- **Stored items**
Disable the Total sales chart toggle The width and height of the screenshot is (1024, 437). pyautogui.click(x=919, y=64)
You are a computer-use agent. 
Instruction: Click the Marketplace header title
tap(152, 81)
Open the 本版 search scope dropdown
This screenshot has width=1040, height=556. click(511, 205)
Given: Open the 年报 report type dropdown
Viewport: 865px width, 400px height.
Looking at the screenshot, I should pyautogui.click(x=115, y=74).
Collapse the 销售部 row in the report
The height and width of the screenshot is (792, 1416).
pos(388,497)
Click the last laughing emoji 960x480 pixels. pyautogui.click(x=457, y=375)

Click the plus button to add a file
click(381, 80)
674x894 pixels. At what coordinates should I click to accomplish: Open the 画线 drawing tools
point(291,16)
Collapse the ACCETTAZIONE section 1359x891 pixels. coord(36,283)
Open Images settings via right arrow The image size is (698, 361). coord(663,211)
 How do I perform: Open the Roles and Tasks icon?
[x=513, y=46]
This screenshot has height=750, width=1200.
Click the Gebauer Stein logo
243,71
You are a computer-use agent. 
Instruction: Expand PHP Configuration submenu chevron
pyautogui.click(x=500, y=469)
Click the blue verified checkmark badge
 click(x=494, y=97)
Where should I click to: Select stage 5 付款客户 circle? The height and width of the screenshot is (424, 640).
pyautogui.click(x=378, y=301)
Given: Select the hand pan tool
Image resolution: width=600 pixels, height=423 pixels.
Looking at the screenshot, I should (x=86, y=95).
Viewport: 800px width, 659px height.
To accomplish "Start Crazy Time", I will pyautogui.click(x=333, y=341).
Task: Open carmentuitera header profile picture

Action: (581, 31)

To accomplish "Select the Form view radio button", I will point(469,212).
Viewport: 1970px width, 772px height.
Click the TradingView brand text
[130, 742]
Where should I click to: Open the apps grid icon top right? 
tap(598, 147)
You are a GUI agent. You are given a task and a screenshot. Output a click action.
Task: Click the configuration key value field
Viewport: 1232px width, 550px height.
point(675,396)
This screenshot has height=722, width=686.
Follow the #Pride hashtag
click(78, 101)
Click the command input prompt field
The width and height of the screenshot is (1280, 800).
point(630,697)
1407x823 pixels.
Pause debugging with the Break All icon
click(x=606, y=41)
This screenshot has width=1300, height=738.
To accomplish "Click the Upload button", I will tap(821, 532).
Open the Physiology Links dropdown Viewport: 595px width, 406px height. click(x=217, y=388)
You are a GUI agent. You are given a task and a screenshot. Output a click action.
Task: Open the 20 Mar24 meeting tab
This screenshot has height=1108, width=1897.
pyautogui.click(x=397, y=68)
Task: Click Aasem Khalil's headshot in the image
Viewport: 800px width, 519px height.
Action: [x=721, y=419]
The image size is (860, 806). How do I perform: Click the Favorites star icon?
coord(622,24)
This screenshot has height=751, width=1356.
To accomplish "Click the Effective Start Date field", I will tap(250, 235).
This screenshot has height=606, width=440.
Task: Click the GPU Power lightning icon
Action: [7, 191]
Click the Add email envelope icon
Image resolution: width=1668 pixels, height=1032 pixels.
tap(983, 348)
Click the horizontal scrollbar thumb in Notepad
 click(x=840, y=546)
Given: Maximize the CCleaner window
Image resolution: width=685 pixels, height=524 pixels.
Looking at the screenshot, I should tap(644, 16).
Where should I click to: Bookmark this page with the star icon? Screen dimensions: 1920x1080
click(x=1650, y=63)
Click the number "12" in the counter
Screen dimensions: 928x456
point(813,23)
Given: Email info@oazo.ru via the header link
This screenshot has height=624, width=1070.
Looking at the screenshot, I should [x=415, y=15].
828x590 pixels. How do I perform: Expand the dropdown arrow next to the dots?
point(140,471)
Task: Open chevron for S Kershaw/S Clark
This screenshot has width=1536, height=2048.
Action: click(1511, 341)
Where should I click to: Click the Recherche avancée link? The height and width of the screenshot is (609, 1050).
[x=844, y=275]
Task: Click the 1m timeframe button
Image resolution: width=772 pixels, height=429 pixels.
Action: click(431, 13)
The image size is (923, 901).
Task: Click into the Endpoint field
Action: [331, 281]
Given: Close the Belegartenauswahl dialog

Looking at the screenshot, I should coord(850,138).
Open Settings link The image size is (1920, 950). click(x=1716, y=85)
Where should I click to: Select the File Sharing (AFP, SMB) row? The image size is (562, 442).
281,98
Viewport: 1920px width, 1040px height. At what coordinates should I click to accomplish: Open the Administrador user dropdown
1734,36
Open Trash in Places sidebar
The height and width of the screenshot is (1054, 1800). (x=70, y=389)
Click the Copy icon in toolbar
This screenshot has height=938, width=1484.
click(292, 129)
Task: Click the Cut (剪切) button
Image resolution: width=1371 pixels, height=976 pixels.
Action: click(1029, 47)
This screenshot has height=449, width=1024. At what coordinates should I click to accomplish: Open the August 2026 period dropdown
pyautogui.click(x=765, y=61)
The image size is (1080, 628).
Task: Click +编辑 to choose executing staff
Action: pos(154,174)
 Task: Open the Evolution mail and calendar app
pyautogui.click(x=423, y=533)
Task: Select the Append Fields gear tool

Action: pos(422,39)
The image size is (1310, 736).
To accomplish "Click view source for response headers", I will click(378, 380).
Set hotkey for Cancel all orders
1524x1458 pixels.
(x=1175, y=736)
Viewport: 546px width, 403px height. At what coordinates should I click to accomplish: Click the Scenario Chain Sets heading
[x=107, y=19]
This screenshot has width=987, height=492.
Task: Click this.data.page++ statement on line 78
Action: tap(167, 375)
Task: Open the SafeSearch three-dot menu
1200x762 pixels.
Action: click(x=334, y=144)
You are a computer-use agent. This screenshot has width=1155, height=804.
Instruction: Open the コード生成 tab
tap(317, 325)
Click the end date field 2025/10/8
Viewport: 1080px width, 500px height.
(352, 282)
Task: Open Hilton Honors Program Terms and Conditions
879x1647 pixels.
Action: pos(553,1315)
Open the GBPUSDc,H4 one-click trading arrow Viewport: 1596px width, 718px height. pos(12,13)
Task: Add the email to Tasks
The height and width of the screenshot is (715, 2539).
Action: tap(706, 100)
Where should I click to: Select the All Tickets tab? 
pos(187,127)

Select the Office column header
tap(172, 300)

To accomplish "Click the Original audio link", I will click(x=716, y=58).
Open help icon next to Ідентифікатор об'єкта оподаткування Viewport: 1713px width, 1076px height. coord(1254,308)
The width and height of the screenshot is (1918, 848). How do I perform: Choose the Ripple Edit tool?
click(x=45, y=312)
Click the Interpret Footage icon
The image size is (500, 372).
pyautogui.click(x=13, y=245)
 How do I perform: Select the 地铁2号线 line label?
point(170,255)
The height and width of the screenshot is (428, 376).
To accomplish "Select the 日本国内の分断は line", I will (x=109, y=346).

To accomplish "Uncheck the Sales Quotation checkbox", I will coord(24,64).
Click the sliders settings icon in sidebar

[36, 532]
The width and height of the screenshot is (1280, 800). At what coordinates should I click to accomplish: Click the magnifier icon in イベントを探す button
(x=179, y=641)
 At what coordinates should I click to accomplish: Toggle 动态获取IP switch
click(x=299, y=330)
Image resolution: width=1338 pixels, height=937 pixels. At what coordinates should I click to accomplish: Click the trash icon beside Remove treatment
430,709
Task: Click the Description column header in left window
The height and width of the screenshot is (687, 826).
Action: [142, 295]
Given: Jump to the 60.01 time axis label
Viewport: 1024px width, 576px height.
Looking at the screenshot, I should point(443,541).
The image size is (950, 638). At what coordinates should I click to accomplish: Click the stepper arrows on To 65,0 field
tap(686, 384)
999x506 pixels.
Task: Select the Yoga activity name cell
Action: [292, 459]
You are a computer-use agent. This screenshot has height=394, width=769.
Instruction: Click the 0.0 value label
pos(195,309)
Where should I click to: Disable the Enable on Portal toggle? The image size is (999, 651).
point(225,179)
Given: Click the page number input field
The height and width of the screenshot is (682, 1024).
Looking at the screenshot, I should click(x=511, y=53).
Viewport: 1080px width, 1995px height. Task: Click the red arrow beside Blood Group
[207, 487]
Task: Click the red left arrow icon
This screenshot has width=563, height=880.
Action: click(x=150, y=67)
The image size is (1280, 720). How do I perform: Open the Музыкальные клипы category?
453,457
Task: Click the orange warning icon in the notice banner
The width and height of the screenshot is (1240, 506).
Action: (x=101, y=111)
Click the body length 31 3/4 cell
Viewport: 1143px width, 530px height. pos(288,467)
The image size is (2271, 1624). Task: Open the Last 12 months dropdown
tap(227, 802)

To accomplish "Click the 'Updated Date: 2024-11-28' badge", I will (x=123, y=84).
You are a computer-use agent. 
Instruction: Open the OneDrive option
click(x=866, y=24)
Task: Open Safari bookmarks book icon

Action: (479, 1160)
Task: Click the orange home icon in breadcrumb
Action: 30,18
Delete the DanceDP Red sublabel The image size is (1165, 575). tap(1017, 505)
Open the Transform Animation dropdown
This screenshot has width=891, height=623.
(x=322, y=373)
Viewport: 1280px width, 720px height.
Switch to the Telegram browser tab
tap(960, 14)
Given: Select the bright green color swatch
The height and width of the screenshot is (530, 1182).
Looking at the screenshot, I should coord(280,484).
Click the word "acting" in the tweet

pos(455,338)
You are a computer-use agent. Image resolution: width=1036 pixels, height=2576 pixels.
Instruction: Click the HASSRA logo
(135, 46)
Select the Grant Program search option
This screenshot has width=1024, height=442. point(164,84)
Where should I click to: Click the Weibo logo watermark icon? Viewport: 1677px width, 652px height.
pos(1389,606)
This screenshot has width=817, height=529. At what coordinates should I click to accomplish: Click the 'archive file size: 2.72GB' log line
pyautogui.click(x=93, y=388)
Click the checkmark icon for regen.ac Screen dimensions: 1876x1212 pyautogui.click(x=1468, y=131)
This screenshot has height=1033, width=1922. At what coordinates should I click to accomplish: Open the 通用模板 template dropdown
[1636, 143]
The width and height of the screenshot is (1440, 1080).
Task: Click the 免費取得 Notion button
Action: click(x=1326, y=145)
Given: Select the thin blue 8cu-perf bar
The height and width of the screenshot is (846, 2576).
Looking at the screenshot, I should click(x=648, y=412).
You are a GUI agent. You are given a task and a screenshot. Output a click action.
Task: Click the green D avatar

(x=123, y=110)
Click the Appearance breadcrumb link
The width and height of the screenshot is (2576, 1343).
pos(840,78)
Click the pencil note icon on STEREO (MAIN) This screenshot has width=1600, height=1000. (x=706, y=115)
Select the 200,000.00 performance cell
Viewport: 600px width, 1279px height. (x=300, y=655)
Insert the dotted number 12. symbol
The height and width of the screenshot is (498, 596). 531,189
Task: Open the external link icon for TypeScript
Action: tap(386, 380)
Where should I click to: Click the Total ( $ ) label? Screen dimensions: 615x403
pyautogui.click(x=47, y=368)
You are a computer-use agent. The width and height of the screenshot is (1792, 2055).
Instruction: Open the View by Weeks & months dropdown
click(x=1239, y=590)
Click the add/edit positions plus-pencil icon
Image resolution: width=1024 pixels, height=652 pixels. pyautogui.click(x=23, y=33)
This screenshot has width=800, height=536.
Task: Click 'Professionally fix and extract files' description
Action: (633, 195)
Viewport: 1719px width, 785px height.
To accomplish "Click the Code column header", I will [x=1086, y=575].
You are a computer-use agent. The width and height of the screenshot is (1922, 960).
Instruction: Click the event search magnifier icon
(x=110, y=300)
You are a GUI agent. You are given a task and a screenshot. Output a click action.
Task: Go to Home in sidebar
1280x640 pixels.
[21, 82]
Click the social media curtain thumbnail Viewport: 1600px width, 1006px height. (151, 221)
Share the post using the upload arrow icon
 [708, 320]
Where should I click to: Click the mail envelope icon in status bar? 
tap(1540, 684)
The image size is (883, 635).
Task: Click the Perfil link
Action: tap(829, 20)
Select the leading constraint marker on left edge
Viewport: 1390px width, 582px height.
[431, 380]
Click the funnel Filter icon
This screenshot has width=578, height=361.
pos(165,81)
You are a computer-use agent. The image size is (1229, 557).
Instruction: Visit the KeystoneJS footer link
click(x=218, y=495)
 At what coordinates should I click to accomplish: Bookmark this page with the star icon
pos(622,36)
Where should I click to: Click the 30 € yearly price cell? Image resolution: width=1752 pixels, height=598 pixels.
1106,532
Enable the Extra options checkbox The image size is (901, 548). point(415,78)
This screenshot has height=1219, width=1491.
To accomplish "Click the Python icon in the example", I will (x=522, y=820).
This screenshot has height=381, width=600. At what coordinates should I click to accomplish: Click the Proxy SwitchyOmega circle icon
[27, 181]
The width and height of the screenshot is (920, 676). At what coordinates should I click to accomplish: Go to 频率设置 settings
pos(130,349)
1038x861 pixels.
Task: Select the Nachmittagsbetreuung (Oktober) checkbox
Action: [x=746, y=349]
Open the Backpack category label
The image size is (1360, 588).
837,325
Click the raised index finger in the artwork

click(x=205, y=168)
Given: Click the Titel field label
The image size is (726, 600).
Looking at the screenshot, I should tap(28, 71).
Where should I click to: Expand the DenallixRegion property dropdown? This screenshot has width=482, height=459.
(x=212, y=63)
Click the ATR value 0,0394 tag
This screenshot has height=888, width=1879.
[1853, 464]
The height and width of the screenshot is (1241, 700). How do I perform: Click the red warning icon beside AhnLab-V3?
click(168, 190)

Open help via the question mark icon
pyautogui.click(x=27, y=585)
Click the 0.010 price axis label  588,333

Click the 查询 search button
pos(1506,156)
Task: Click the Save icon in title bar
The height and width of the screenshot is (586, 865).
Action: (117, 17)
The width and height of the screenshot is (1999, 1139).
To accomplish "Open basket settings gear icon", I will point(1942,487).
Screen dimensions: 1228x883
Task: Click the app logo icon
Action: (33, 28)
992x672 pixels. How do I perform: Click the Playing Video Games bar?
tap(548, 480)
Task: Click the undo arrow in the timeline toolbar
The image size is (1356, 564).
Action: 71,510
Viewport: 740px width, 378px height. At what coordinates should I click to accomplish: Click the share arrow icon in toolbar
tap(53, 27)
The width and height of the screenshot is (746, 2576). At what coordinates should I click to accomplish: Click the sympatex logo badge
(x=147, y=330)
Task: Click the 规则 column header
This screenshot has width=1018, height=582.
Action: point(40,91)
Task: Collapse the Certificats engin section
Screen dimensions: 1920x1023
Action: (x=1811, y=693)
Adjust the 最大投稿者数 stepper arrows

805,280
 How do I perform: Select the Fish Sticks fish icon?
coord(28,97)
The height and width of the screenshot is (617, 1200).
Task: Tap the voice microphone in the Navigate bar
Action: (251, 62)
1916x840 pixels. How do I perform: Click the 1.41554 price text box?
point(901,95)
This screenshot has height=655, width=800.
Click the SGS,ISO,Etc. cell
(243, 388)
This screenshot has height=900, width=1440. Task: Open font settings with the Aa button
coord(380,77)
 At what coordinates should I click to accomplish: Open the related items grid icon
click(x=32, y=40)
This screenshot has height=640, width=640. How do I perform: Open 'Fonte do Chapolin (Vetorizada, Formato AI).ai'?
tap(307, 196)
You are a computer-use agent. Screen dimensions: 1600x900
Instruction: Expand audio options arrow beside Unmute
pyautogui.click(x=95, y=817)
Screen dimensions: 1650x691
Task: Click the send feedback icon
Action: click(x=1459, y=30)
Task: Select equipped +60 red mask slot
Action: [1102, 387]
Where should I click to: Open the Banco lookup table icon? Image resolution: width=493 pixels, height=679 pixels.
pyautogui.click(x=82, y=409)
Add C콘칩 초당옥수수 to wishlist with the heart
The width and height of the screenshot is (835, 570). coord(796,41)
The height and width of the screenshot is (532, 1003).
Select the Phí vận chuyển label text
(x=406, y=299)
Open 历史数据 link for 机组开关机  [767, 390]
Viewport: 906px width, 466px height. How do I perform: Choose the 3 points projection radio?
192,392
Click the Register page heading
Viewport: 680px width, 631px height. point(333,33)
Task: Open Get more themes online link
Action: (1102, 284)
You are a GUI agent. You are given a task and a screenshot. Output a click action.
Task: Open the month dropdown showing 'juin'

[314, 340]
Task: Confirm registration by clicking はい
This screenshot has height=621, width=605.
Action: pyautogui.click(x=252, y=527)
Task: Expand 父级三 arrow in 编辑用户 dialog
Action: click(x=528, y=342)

- **WHAT THE TASK REQUIRES**
Nothing beyond the line containing "This screenshot has height=750, width=1200." is to be output; the lines above, from the first one onward to that line, are to be transcribed exactly.

- **FINISHED TASK**
Disable the Total sales chart toggle The width and height of the screenshot is (1024, 437). pyautogui.click(x=919, y=64)
You are a computer-use agent. 
Instruction: Click the Marketplace header title
tap(152, 81)
Open the 本版 search scope dropdown
This screenshot has width=1040, height=556. click(511, 205)
Given: Open the 年报 report type dropdown
Viewport: 865px width, 400px height.
Looking at the screenshot, I should pyautogui.click(x=115, y=74).
Collapse the 销售部 row in the report
The height and width of the screenshot is (792, 1416).
pos(388,497)
Click the last laughing emoji 960x480 pixels. pyautogui.click(x=457, y=375)

Click the plus button to add a file
click(381, 80)
674x894 pixels. At what coordinates should I click to accomplish: Open the 画线 drawing tools
point(291,16)
Collapse the ACCETTAZIONE section 1359x891 pixels. coord(36,283)
Open Images settings via right arrow The image size is (698, 361). coord(663,211)
 How do I perform: Open the Roles and Tasks icon?
[x=513, y=46]
This screenshot has height=750, width=1200.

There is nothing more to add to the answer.